◆ **DESCRIÇÃO DA TAREFA**
Responda com base no trecho selecionado sobre o corte de energia no Chile:
1. Quantos clientes estavam sem energia elétrica no dia 1º de agosto?
2. Qual foi a rajada máxima de vento registrada em Santiago, e em qual estação foi medida?
3. Que equipamentos, segundo o trecho, foram comprados nos últimos dias?

=== TRECHO SELECIONADO ===

Por Patricia Dárez, diretora da consultoria de engenharia 350renewables.

No dia 1º de agosto, quinta-feira, o Chile tinha pelo menos um milhão de “clientes” (aproximadamente três milhões de pessoas) sem energia elétrica. A Enel informou no domingo, quatro dias depois, que havia restabelecido o atendimento para 53% dos clientes. No entanto, muitas famílias ainda não sabem quanto por tempo ficarão sem energia.


Não podemos dizer que não vimos essa situação se aproximar. Sabemos há anos que os eventos climáticos extremos se tornarão cada vez mais comuns e temos feito pouco para nos adaptarmos. Agosto começou com um sistema frontal com rajadas de até 120 km/h em Santiago (medidas na estação de Pudahuel da Direção Meteorológica), e mais de 90 km/h em Concepción e Puerto Montt. Ventos que provocaram a queda de postes de luz e árvores, danificando as linhas de média e baixa tensão.

No contexto global, isso é realmente trágico. Não só porque a eletricidade é fundamental para o progresso e o desenvolvimento, mas também porque a eletrificação é a chave para a descarbonização; e quando isso acontece a mensagem clara é de que não há uma fonte de energia confiável (a prova disso é o número de geradores a gasolina e diesel que foram comprados nos últimos dias, juntamente com as longas filas em postos de combustível para abastecê-los). Se eu eletrificar enquanto estiver conectado à rede (além de representar um investimento), fico sem luz, sem água quente, sem aquecimento, sem poder cozinhar, etc., e eles podem não me avisar quando serei reconectado.

=== SEÇÃO DE DADOS ===

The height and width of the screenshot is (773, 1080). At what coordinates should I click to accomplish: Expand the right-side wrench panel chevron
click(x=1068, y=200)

===

◆ **SOLUÇÃO ESCRITA**
1. Pelo menos um milhão de clientes, aproximadamente três milhões de pessoas.
2. Rajadas de até 120 km/h, medidas na estação de Pudahuel da Direção Meteorológica.
3. Geradores a gasolina e diesel.